DOCUMENT →
+-------+
Heaney, Pujols, Upton eek enough baseball goodness to get the victory.

MLB: Toronto Blue Jays at Detroit Tigers
A man on a ruin Trout.
Raj Mehta-USA TODAY Sports

Angels 2, Blue Jays 1

It wasn’t just a game tonight.

The Angels chose to stage their annual Christmas in June celebration during this game at Angel Stadium, and it was clear who the Grinch was.

In the first inning, still pure and innocent, Mike Trout stepped up to the plate, took six pitches, four of which were outside the zone, and Manny Gonzalez, the home plate umpire, sent him packing back to the dugout.

It was fine. It was a bad call. Trout could have salvaged the AB by swinging at Pitch 6. It, in fact, demonstrates the normal day-to-day business of Major League Baseball.

Trout, only a tiny bit scarred and still mostly pure and innocent, stepped back up to the plate in the 3rd, where Manny Gonzalez stripped all that away.

With the count 2-1, Trout took Ball 3.

With the count 3-2, Trout took Ball 4.

Coupled with Laz Diaz wanting to go home late Thursday night, Trout had now struck out three straight times solely because of umpires. Take this gem from Victor Rojas, our amazing TV play-by-play man:

“So the only two guys that can get Trout out, apparently...Laz Diaz last night and Manny Gonzalez tonight.”

It’s entirely possible, of course, that the whole scheme isn’t the fault of Gonzalez, or Diaz, and to a greater extent, it isn’t. Maybe they’re trying their best to call a good game, and they’ve blundered so many times in their careers that they aren’t sure what’s right and what’s wrong.

It wasn’t just a game tonight. Because it was a microcosm.

Of Major League Baseball being the Grinch. Of hating fun. They took the greatest player in baseball, who doesn’t even get 15% of his team’s ABs, and forcibly threw him off the field.

People ask how to market Trout. MLB does too, but they do it jokingly. They’re not serious. They think the whole thing is a joke.

In the NBA, Lebron James can control 50% of his team’s possessions in a game. In the NFL, Tom Brady has the ball 50% of the game. In the NHL, Alex Ovechkin can line up on the wing 33% of the time. Trout gets 15%, and they take that away from him.

James complains and they send him to the free throw line. Brady complains and they call pass interference. Ovechkin complains and they set him up on the power play, where he can send slapshots into the net. Trout doesn’t complain, walks around with a smile on his face, signs autographs for children before every game, knows the zone better than most umpires. He doesn’t make their life hard! And they still punish him for it.

Take Andrelton Simmons, probably the best hitter at avoiding strikeouts since Tony Gwynn. He had gone 90 straight plate appearances without striking out until he swung at a pitch up and out of the zone in the 4th inning on a pitch that Manny Gonzalez would have called a strike.
+-------+
GIVEN DATA →
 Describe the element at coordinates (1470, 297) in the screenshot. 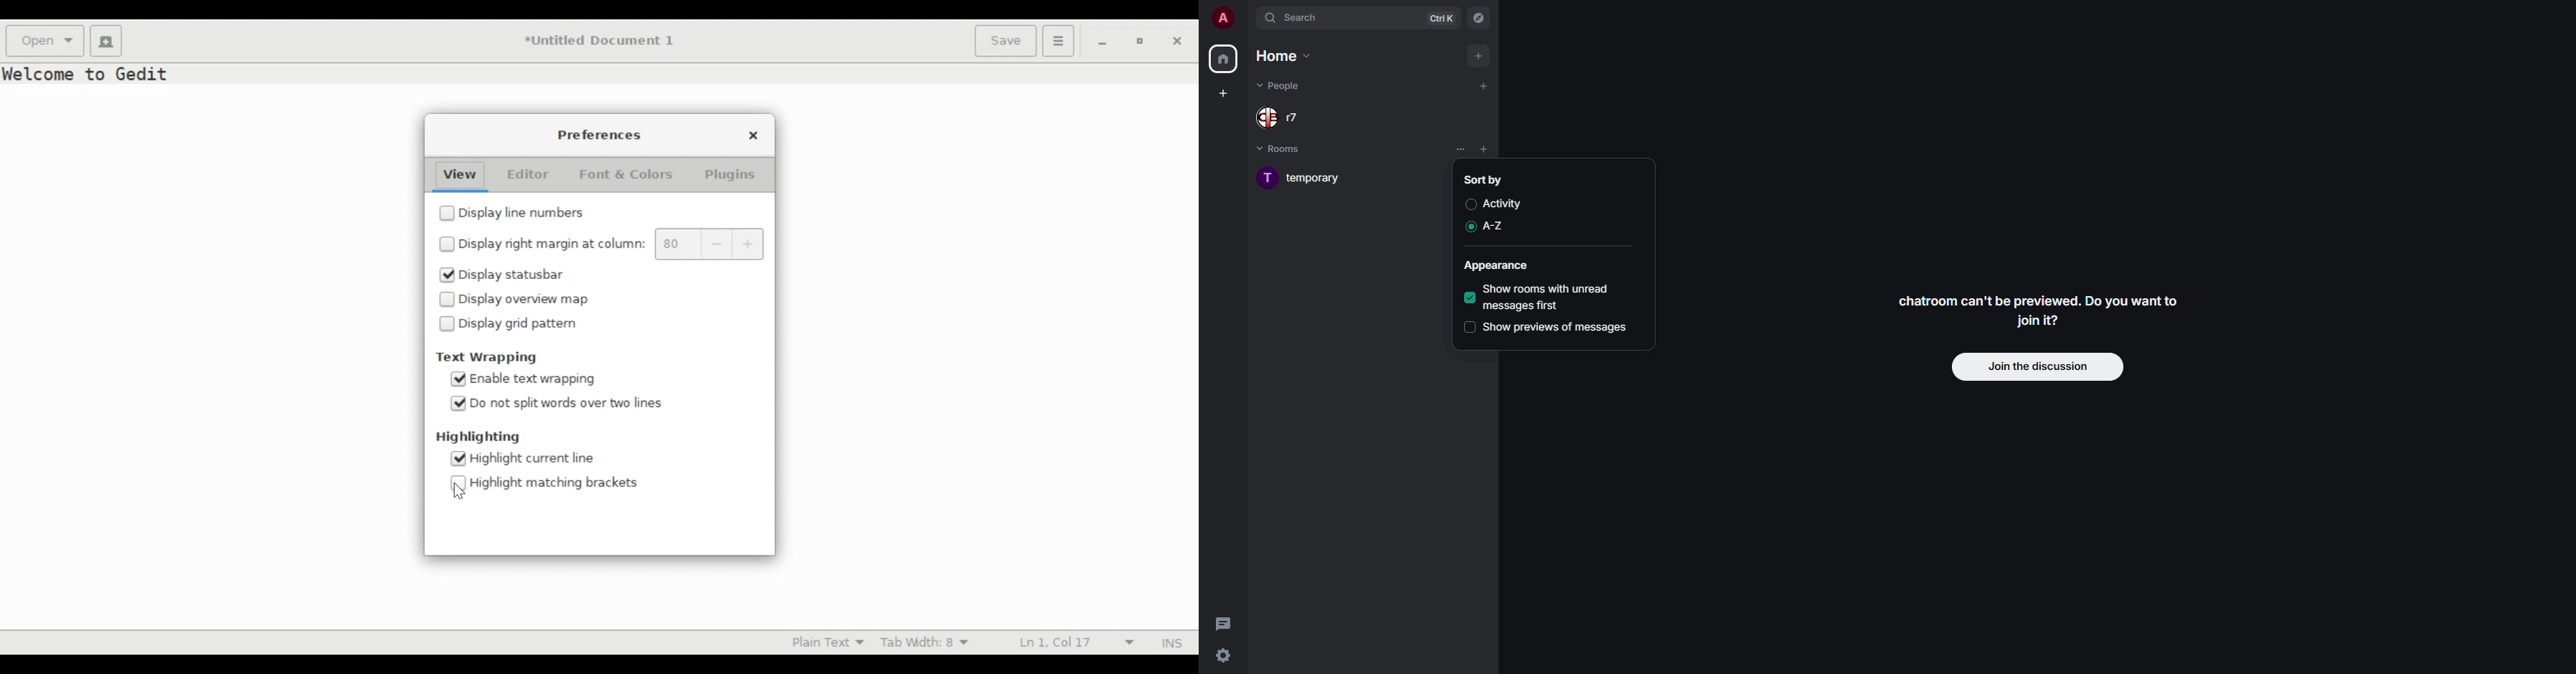

I see `enabled` at that location.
+-------+
PROBLEM STATEMENT → Retype the passage of the Angels game recap starting with "The Angels chose" and going on through "Major League Baseball.".

TASK RESPONSE →
The Angels chose to stage their annual Christmas in June celebration during this game at Angel Stadium, and it was clear who the Grinch was.

In the first inning, still pure and innocent, Mike Trout stepped up to the plate, took six pitches, four of which were outside the zone, and Manny Gonzalez, the home plate umpire, sent him packing back to the dugout.

It was fine. It was a bad call. Trout could have salvaged the AB by swinging at Pitch 6. It, in fact, demonstrates the normal day-to-day business of Major League Baseball.